Family left heartbroken after daughter's death as doctors failed to detect serious brain damage in the girl
A British couple has finally come forward to speak of the pain and heartbreak they experienced after their eight-year-old daughter passed away due to a freak accident. Indianna Rosa almost drowned on December 21, 217, and suffered severe brain damage as a result, but because doctors in Egypt, where the family was holidaying at the time, failed to detect the extent of her injuries, she did not get the medical treatment her condition warranted and died four days later, on Boxing day.
44-year-old Tommy Maddison and his 38-year-old wife, Kelly Maddison, hail from Bishop Auckland in County Durham and were enjoying a well-deserved vacation during Christmas season at Hurghada, a beach resort town that is one of Egypt's primary tourist attractions.
They took along with them their nine children, with all going swimmingly well until disaster struck six days into the holiday. The second youngest, Indianna, was frolicking and having fun at the deep end of the pool when she lost footing and began to drown.
Tommy still remembers the events of that fateful day very well. Recalling the accident, he was quoted saying by the Northern Echo: "We were all there. She waved at me from the steps and I think she got too confident or slipped, bless her. It happened so quickly, I heard screams and someone was pulling her from the pool."
That someone was Alistair Lee, a family friend from Leeds who was also on the spot and saw the child in trouble, jumping in immediately to pull her out. Tommy says he's still thankful for Lee's actions that day and that his daughter probably would not have even been alive for the next five days if it were not for him.
Lee began performing CPR on the eight-year-old but she would not start breathing on her own until she was in an ambulance which was preparing to take her to the Accident & Emergency section of the local hospital. While the couple believed that Lee's actions saved their young daughter's life, her condition only worsened over the coming days, making them question how doctors had missed such obvious signs of trouble.

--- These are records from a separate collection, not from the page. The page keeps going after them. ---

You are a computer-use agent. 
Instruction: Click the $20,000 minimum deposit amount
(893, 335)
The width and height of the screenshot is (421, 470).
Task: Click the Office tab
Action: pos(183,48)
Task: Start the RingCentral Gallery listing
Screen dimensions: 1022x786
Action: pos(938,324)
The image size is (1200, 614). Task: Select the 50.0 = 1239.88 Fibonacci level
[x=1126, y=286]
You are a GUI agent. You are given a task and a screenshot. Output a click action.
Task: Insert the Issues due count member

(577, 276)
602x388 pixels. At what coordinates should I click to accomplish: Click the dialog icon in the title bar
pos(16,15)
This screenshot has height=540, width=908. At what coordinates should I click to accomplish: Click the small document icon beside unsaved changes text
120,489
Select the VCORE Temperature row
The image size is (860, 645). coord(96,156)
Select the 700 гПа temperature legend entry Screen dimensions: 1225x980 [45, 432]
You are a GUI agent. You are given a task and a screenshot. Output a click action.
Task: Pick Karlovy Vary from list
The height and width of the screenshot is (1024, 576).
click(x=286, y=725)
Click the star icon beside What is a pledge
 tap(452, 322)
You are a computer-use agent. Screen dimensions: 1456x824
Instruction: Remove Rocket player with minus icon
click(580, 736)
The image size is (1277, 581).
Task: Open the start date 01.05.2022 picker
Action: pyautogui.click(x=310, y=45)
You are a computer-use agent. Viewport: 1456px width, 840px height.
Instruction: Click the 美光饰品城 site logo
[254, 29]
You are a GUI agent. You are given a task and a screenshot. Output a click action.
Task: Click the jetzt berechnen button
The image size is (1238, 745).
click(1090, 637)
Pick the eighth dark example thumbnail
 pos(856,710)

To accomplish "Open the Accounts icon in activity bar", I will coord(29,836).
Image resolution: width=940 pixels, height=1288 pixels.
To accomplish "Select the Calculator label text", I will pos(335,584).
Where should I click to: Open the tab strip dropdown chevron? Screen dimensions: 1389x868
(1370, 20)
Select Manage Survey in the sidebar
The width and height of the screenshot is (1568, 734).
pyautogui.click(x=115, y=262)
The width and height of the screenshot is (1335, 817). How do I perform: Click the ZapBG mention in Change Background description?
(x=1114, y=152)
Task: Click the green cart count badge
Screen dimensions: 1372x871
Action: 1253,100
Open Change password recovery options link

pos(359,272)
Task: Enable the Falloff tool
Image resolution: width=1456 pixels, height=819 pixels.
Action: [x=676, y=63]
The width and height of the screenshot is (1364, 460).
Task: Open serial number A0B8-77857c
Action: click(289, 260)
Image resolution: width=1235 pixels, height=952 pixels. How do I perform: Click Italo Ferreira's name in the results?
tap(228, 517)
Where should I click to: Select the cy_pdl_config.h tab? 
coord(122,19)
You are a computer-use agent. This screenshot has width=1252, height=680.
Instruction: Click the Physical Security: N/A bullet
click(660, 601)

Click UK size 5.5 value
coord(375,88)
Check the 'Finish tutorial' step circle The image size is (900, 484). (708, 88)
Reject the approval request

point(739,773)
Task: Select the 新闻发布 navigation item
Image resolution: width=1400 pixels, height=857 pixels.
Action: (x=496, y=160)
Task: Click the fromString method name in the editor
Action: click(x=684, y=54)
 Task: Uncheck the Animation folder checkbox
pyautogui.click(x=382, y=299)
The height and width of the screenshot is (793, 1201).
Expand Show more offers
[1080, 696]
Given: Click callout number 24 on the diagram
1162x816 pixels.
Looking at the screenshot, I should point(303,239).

After admission to the hospital, Indianna's condition stabilized but the parents knew that the next 24 hours would be important in determining how her recovery would pan out. Unfortunately for them, in between the hospital's startling lack of facilities and what seemed to be incompetence from the very people tasked with taking care of her, some fatal mistakes would be made.
Indianna drifted in and out of consciousness, responding to her parents and smiling, but the couple was still in two minds on whether they should shift her out of the hospital and take her back home to the UK for treatment. Their indecision would prove costly.
It would be another three days before they decided that they needed to have her airlifted back home and had a fit-to-fly certificate issued by the hospital for the same. It would be Kelly who accompanied her daughter on the ambulance while the rest agreed to join up with them the next day.
But yet another problem would present itself. The medical staff on the air ambulance were concerned that the eight-year-old had suffered brain damage, the first the parents had heard of it and relayed their fears that transportation might exacerbate her condition.
The Maddisons had little choice but to sign a form that took all responsibility for whatever may happen to Indianna in the subsequent flight, allowing for the hospital to wash their hands off the case. The mother-daughter pair arrived at the Royal Victoria Infirmary in Newcastle the next morning, where they were explained the true nature of her injuries.
Kelly explained what the doctors had said to them: "The treatment was worlds apart from what we'd had. Doctors sat me down and told me she was seriously brain damaged. I, even they, got a shock how poorly she was."
The family could do little but stay by their young daughter's side as she suffered a cardiac arrest in the coming days. The hospital staff did their best to keep her alive and breathing but soon gave the tragic news that Indianna had little hope for survival.
They took her out of the hospital and back home, where they watched over her as her condition slowly worsened. It was on Boxing Day when they realized that she was not capable of fighting any longer and decided that it was time to let her go.
Speaking longingly of her daughter at a later date, Kelly said: "She was a shy girl, we were always overprotective. She'd been a fighter all her life after being born prematurely and had operations for a bowel blockage as a baby then, at two, to remove a thumb as she was born with two on one hand."
"She was a bit of a tomboy, we'd made her wear a bow and a dress for a family photo the night before it happened. We treasure that picture now," warning other parents that when they plan to take their children abroad on holiday, they should do so by taking into account medical facilities in the country and by ensuring their insurance was in check.
After her death, Indianna was christened in the hospital and laid to rest with her sister Bobbie-Jo, who had died of cot death 18 years ago. The family worked with Rev. Matt Keddilty of St. Andrews Church, to find an appropriate headstone for the girl and thanked the community for their fundraising efforts during this difficult time.